Goan IT companies feel the pandemic pressure

0
255

Cornavirus crisis is put a speed-breaker  on plans to make IT a potential sector of Goa’s economy with local startups continuing to feel the adverse impact of the business disruption, reports Shoma Patnaik

Coronavirus pandemic is hit the IT industry badly. With the economy in chaos in India as well as across the world the industry is facing an acute loss of business.  High flying IT companies like TCS, Wipro, Infosys, HCL Technology that were previously the stock market favorites have now lost their appeal to investors as they report lower income and profits.

Meanwhile in Goa, where the industry is made up of small startups and only a handful of large IT companies, unit owners are feeling the heat of the pandemic disruption. According to the Goa Technology Association (GTA) the representative body of IT units, there are pay cuts and job losses among local companies similar to what is happening in rest of industry. Further couple of newly set up startups have shut down. 

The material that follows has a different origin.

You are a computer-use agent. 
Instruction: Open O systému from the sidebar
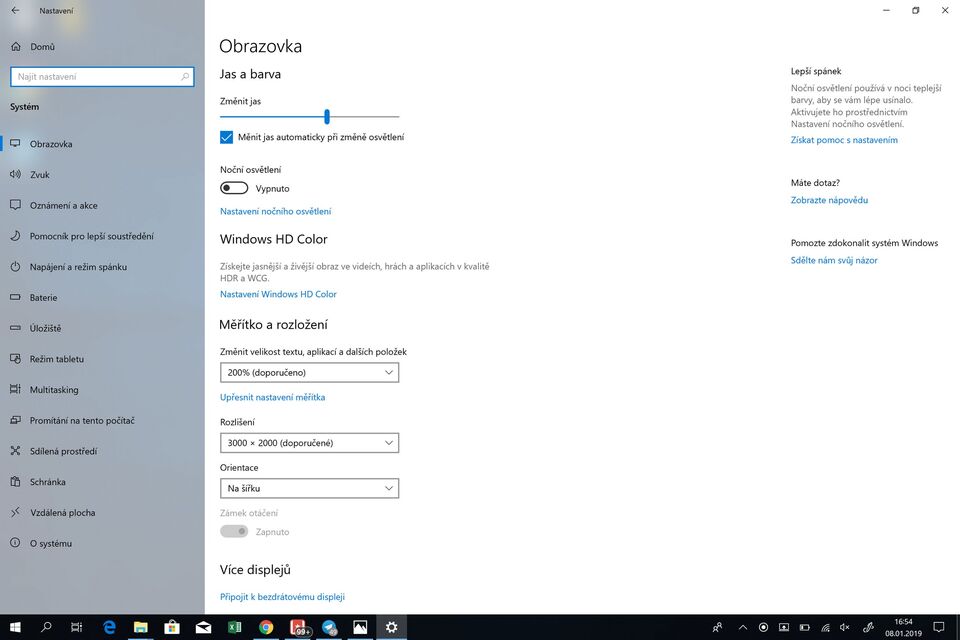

  Ground level check reveals that revival in the IT sector is expected to take time. Moreover the view on revival is mixed with some expecting the recovery to come about in the next two-three months while others anticipating even more uncertainty due to visa rules in the US, the biggest market for IT services in the world.

“The COVID situation left all of us in shock. Many industries were hit very badly. They all felt IT is the best industry. Initially it looked like that however like the ripple effect we too got directly or indirectly affected. Every week we are evaluating our business plans. Most of the time it has gone for a toss because things are still unpredictable, says Mangirish Salelkar, president, Goa Technology Association.

He added that, startups who provide IT services to hospitality and travel industries took the worst hit as tourism came to a virtual standstill during the pandemic. “The change in H-1B visa rules in the US has also added to the troubles of the industry as several Goans in the IT sector have returned back home,” said Salelkar. 

According to Rohin Parkar, co-founder, Mrinq Technologies, the three months of April-May-June was bad for most startups in the state. “Our company, Mrinq Technologies, had recently secured funding and had also got Rs 10 lakh grant from the state government and therefore was able to survive. But bootstrapped startups who use their own funds and run on income generated from sales found it tough,” said Parkar. 

He added that, with user industries cutting costs the fall-out was on software projects. “Startups are seeing their clients stop ongoing projects and going slow on payments,” said Parkar.

Work-from-home the new way of functioning also added to the problems faced by local IT units. Although IT firms are presumed to find it easy to work-from-home the reality was different.  “Shifting to work- from- home was complete new phenomena for IT companies and nightmare to many,” disclosed Salelkar.

He said that, some companies had to deliver not just laptops but also desktops to team members staying in villages. “Not all villages have internet. Team communication was an issue. Productivity was affected due to poor last mile connectivity,” said the GTA president.

The work-from-home problem though is getting sorted out, according to startup owners. About 80 per cent of the industry is presently switched to work-from-home mode. “The efficiency of the business came down initially because of work-from-home but subsequently improved. Our employees are getting comfortable with it although work-from-home may not suit each and everyone,” adds Parkar.

His partner, Malcolm Dsouza, co-founder Mrinq Technologies, says that, recovery of IT companies will come about slowly as the overall economy revives. “It is for sure the pandemic is not going away fast but the world economy cannot remain in a lockdown mode for ever. Recovery will come about,” says Dsouza optimistically.

Goan IT startups are a major employer of engineering pass-outs from local colleges. Thanks to the pandemic impact IT units have put a freeze on new hiring,” reveals Dsouza.